- [Your objective]
Reproduce the listing below, replacing each occurrence of "Instruction" with "Directive" and leaving everything else unchanged.

- [Records for the exercise]
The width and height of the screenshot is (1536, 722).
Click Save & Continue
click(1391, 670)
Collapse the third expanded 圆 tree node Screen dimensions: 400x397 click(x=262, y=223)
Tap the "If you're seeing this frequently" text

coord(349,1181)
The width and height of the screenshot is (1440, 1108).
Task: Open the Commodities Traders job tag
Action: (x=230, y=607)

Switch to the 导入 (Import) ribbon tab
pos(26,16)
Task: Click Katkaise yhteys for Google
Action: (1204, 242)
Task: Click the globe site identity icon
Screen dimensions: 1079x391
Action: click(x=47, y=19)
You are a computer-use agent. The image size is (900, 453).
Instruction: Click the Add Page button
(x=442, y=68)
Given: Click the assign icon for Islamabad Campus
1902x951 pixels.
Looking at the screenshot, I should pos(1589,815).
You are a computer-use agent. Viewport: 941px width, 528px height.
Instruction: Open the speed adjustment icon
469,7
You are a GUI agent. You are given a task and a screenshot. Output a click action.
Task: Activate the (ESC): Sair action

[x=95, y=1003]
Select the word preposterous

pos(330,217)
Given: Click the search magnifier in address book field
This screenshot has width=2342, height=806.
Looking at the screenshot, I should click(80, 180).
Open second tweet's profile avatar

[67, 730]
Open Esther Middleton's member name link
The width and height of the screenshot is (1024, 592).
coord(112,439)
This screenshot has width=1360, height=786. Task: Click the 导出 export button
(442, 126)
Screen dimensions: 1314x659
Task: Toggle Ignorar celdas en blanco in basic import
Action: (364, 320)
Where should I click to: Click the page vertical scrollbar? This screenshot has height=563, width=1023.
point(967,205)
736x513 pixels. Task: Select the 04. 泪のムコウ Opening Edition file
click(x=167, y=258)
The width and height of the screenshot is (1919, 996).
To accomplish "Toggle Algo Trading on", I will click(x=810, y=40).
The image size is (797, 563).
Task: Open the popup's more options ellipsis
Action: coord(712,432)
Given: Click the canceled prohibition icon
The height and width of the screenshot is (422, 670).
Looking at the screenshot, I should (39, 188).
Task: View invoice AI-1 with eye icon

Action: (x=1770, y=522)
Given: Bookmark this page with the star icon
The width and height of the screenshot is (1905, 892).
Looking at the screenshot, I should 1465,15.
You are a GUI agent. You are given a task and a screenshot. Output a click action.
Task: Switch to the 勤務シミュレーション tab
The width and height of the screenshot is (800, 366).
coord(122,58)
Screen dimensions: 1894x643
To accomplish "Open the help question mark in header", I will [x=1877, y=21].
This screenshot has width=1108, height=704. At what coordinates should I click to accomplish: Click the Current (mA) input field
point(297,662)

- [Solution to this exercise]
The width and height of the screenshot is (1536, 722).
Click Save & Continue
click(1391, 670)
Collapse the third expanded 圆 tree node Screen dimensions: 400x397 click(x=262, y=223)
Tap the "If you're seeing this frequently" text

coord(349,1181)
The width and height of the screenshot is (1440, 1108).
Task: Open the Commodities Traders job tag
Action: (x=230, y=607)

Switch to the 导入 (Import) ribbon tab
pos(26,16)
Task: Click Katkaise yhteys for Google
Action: (1204, 242)
Task: Click the globe site identity icon
Screen dimensions: 1079x391
Action: click(x=47, y=19)
You are a computer-use agent. The image size is (900, 453).
Directive: Click the Add Page button
(x=442, y=68)
Given: Click the assign icon for Islamabad Campus
1902x951 pixels.
Looking at the screenshot, I should pos(1589,815).
You are a computer-use agent. Viewport: 941px width, 528px height.
Directive: Open the speed adjustment icon
469,7
You are a GUI agent. You are given a task and a screenshot. Output a click action.
Task: Activate the (ESC): Sair action

[x=95, y=1003]
Select the word preposterous

pos(330,217)
Given: Click the search magnifier in address book field
This screenshot has width=2342, height=806.
Looking at the screenshot, I should click(80, 180).
Open second tweet's profile avatar

[67, 730]
Open Esther Middleton's member name link
The width and height of the screenshot is (1024, 592).
coord(112,439)
This screenshot has width=1360, height=786. Task: Click the 导出 export button
(442, 126)
Screen dimensions: 1314x659
Task: Toggle Ignorar celdas en blanco in basic import
Action: (364, 320)
Where should I click to: Click the page vertical scrollbar? This screenshot has height=563, width=1023.
point(967,205)
736x513 pixels. Task: Select the 04. 泪のムコウ Opening Edition file
click(x=167, y=258)
The width and height of the screenshot is (1919, 996).
To accomplish "Toggle Algo Trading on", I will click(x=810, y=40).
The image size is (797, 563).
Task: Open the popup's more options ellipsis
Action: coord(712,432)
Given: Click the canceled prohibition icon
The height and width of the screenshot is (422, 670).
Looking at the screenshot, I should (39, 188).
Task: View invoice AI-1 with eye icon

Action: (x=1770, y=522)
Given: Bookmark this page with the star icon
The width and height of the screenshot is (1905, 892).
Looking at the screenshot, I should 1465,15.
You are a GUI agent. You are given a task and a screenshot. Output a click action.
Task: Switch to the 勤務シミュレーション tab
The width and height of the screenshot is (800, 366).
coord(122,58)
Screen dimensions: 1894x643
To accomplish "Open the help question mark in header", I will [x=1877, y=21].
This screenshot has width=1108, height=704. At what coordinates should I click to accomplish: Click the Current (mA) input field
point(297,662)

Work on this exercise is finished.